Das Titelstück „Carry My Heart“ haben Sie selbst geschrieben. Es hört sich an, wie Ihre eigene Version von Gospel.
Rios-Moore: Ja, das ist richtig. Ich habe es in dem Sommer geschrieben, in dem so viele Flüchtlinge nach Europa kamen. Ich hörte von einer Organisation, die Babytragen nach Griechenland brachten, um Frauen zu unterstützen, die ihre Kinder diesen langen Weg tragen mussten. Dabei dachte ich auch an meinen eigenen kleinen Sohn. Denn wenn du dein Baby trägst, dann trägst du dein Herz. Das ist das Thema des Songs für mich.
Wie singt es sich als Amerikanerin mit einer skandinavischen Band?
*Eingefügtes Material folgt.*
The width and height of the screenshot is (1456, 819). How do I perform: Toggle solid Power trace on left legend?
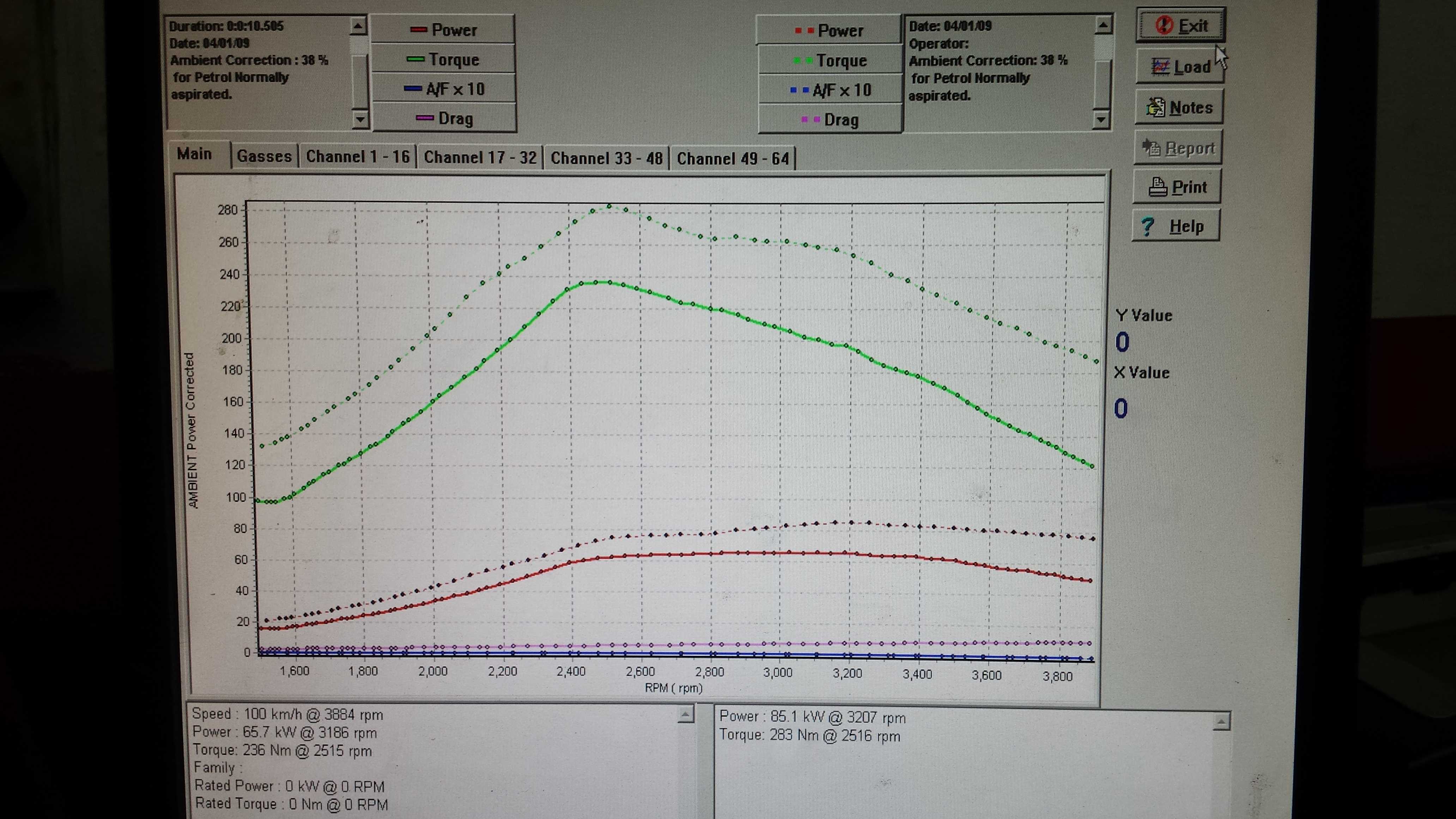[x=443, y=30]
Rios-Moore: Würde ich mit New Yorker Musikern spielen, müssten sie die ganze Zeit zeigen, was sie drauf haben. Skandinavier dagegen schaffen Raum, ruhen in sich selbst, sie müssen nicht die ganze Zeit ihre Fähigkeiten unter Beweis stellen. In Skandinavien reagiert das Publikum auch sehr gut auf den Raum und auf die Pausen. Das erinnert mich an ein Miles Davis-Zitat: „Wenn du nichts zu sagen hast, dann spiel nicht. Lass den Raum zu. Das Schweigen wird genauso stark für dich sprechen.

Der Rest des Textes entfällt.